Required work:
In the data below, count every line that holds the string "will" and reply with the number alone.

Supplied information:
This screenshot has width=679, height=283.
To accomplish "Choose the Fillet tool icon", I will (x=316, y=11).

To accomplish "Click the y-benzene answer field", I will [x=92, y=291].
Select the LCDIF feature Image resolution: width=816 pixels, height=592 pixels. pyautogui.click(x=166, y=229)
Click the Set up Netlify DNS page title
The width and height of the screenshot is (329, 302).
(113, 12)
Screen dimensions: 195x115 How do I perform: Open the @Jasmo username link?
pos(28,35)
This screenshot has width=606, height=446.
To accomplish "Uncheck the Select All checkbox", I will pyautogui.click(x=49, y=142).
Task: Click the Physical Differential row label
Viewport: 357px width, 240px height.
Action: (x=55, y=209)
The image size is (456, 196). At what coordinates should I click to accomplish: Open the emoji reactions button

Response:
3